TOPLUM OLARAK VAR OLMA VE VARLIĞIMIZI SÜRDÜREBİLMENİN TEMELLERİ

İçinde yaşadığımız yüzyıl, dünya üzerinde kurulu bütün toplumsal yapıların çözülerek yeniden yapılanmasını içeren, hatta kendine göre yeniden yapılanmayı dayatan küreselleşmenin etkisiyle şekillenmektedir.  Herkesin ve her kesimin kendine göre tanımladığı küreselleşmenin bu amansız dayatmalarına karşı (tıpkı modernleşmeye yapıldığı gibi) kuru ve içi doldurulmamış söylemlerle direnmek anlamsızdır.  Ne yapmalı? sorusunun cevabını bulmak yerine, kuru eleştirel  yaklaşım bizi daha da zayıflatmakta hatta farklı ve bilinmeyen alanlara savurmakta ve bu savrulmalarda hem toplumu meydana getiren fertler ve gruplar birbirinden uzaklaşmakta hem de toplum, kendi mihverinden, ana ekseninden çok farklı mecralara sürüklenmektedir.
Küreselleşmenin toplumları çözümleme ve parçalamada kullandığı postmodern düşünce ve söylem, kullananları ve tabi olanları omurgasız kılarken, yerinden, yurdundan etmekte, kendi değerlerinden sökün edilen, uzaklaştırılan toplum ve fertleri kendi özyurtlarında sürgün yaşamaktadırlar.     Postmodern kabileler eşliğinde aralarında sınırlar çizen toplum fertleri en küçük bir algı operasyonuna bağlı olarak farklılaşmış yönlerini ayrışmaya, bölünmeye, düşmanlığa kadara götürüp  birarada yaşamanın tılsımını bozmakta ve hayatı yaşanmaz, toplumu güvensiz hale getirmektedirler.

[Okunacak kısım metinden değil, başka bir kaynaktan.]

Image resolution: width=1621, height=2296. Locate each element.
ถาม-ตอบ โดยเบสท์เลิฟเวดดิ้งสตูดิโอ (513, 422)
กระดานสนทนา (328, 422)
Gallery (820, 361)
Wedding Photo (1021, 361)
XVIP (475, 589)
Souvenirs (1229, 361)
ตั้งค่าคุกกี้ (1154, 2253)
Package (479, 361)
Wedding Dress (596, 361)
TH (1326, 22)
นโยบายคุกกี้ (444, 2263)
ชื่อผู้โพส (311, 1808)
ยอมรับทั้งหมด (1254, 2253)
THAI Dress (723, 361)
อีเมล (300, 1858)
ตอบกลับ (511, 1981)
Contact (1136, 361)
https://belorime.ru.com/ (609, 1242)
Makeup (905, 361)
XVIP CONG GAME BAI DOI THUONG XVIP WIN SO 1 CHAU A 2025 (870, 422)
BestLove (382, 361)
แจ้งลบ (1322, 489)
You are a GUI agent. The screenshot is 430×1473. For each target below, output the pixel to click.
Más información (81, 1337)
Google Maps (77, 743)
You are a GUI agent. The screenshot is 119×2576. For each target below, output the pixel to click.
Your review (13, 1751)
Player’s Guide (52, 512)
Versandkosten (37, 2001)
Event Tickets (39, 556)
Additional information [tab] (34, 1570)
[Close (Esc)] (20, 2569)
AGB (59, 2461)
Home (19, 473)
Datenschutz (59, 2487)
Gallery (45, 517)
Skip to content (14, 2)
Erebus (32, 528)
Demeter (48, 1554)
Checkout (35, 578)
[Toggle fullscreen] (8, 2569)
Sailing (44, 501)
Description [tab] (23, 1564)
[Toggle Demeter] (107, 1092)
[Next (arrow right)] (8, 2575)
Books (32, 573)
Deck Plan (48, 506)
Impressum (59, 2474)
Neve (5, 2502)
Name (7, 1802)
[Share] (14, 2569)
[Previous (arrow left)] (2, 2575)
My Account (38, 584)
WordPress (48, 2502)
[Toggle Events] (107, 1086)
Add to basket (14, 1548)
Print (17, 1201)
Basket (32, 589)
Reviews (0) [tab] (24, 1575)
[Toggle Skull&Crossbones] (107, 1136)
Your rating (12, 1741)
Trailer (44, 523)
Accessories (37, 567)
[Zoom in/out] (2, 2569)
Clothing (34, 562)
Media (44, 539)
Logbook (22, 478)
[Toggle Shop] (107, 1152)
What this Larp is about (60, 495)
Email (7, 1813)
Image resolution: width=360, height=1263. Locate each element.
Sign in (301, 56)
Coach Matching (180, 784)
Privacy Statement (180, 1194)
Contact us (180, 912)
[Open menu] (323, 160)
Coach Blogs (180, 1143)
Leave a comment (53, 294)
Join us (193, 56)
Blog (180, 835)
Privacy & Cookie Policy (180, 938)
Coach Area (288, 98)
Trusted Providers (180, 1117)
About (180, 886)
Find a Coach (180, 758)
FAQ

Postmodern kabile görüntüsü veren farklı cemaatler, toplumla ya da kendi aralarında oluşturdukları sınırların kaygan zemininde, menfaatlerinin  olduğu yöne rahatça kayarken, çoğu defa topluma ve onun örgütlenmiş biçimi olan devletine karşı asimetrik savaş yapan uluslararası çevrelerin ağına düşmekte ve bu durum herkes için gerekli olan güven problemini gündeme getirmektedir.  
Toplumları bir arada tutan belirli temeller vardır. Bu temellerden birisi sarsıldığında çöküş başlar. Bu temeller ortak tarih ve tarih şuuru, dil, din, kültür ve bunların her birini meczeden, mayalayan toplumsal muhayyiledir. 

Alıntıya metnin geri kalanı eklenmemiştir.